Mr Denise se rappelle qu’il fallait du courage pour venir à pied, dans le froid et l’obscurité de la route de Tessy jusqu’à la salle d’entraînement !.
Mais avant guerre, comme après guerre, il n’existe pas beaucoup de clubs sportifs pour les jeunes : la boxe, le judo, le foot et la gym ! et pas encore de télévision pour occuper les longues soirées, et les jeudis Les sorties du dimanche pendant l’été sont ainsi vécues comme des aubaines.
Mr et Mme Louet ont bénéficié en 1958 d’une semaine de ski à Chamonix : 2 personnes par activité et par département, parmi les plus assidues pouvaient espérer partir ainsi. Mr Louet partira peu après pour l’ Algérie avec 5 autres gymnastes. Pour la Saint-Loise se sont autant de jeunes hommes absents pour les sorties estivales, qu’elle finira par ne plus pouvoir accepter.
La Saint-Loise envoyait à ses soldats partis en Algérie des colis (sardines, saucisson, chocolat) mais tous ne sont pas arrivés.
DES DEPLACEMENTS SOUS SURVEILLANCE
Pendant les transports garçons et filles étaient séparés et Mr Guilbert lors du retour la nuit n’hésitait pas à arrêter les camions et à vérifier avec une lampe torche que garçons et filles ne s’étaient pas trompés de véhicules !
Lors des déplacements après la guerre, étaient utilisés des bétaillères, des camions… notamment celui de fruits et légumes de Mr Caroff- Un service de car sera utilisé vers 1955 seulement.
Les retours pouvaient se faire à 4 heures du matin. Une fois, le véhicule est tombé en panne : les jeunes ont dormi dans les reposoirs du » Grand Sacre » à Villedieu (46-47). Le lundi matin les enfants et les adultes étaient fatigués et la directrice de l’école publique pas très contente…
TÉMOIGNAGE
Jacqueline LECHEVALIER, Asnières 28 avril 2001: Nos années « Saint-Loise » 1947-1952
« Notre famille, obligée de quitter Saint Lô en juillet 1944 (chassée un soir par les allemands à l’approche de l’armée américaine) y est seulement revenue pour la rentrée des classes en 1946 (démolition partielle de notre maison par un obus et réparation tardive effectuée par l’Office des H.L.M).
Nous avons retrouvé les anciens habitants de la cité et des voisins, deux sœurs de notre âge nous ont parlé de gymnastique, de danse qu’elles pratiquaient depuis leur retour dans la ville. Leur enthousiasme était communicatif et avec le permission des parents , nous les suivîmes, un soir, ma sœur et moi, en 1947, à une répétition dans une salle de l’école, en face du cimetière. C’était une expédition de 6 à 7.kms aller et retour pour des gamines de 10 et 12 ans !
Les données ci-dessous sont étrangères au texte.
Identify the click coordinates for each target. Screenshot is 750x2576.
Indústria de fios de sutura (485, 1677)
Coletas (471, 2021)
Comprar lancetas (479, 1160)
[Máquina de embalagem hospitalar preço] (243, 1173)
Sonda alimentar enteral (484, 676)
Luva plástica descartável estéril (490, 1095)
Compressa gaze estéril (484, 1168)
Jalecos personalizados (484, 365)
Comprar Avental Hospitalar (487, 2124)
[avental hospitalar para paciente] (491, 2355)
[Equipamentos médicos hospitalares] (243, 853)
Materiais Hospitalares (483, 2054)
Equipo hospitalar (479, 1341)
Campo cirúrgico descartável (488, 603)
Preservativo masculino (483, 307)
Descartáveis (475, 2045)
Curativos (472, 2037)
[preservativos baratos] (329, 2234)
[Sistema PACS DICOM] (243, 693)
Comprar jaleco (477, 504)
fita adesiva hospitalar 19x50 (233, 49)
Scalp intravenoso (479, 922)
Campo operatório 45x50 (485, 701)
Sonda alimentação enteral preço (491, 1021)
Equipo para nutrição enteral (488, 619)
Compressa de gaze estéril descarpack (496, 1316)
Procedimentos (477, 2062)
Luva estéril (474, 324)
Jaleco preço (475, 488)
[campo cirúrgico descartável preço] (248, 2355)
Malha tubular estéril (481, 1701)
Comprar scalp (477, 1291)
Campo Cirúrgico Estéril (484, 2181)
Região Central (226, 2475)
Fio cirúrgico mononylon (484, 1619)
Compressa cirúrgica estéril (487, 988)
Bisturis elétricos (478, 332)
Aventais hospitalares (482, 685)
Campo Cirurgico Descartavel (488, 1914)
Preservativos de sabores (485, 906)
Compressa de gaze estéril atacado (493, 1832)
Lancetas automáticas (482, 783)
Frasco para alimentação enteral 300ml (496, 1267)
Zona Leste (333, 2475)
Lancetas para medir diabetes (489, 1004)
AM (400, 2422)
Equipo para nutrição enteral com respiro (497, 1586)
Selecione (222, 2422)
Les répétitions avaient lieu le soir vers 19 heures jusqu’à 22H30/23 heures ; Les gymnastes les plus vieux, la trentaine en moyenne, les plus jeunes : 8 à 10 ans, se retrouvaient joyeusement 2 fois par semaine dans « l’effort et la sueur » !.
Le responsable André Guilbert énergique et sévère enseignait aux filles les plus jeunes toutes les techniques de la gymnastique, les agrès : barres parallèles, poutre, saut au cheval, arçons…Il nous faisait répéter les mêmes attitudes jusqu’à la fatigue mais je me pliais volontiers à cette école de discipline…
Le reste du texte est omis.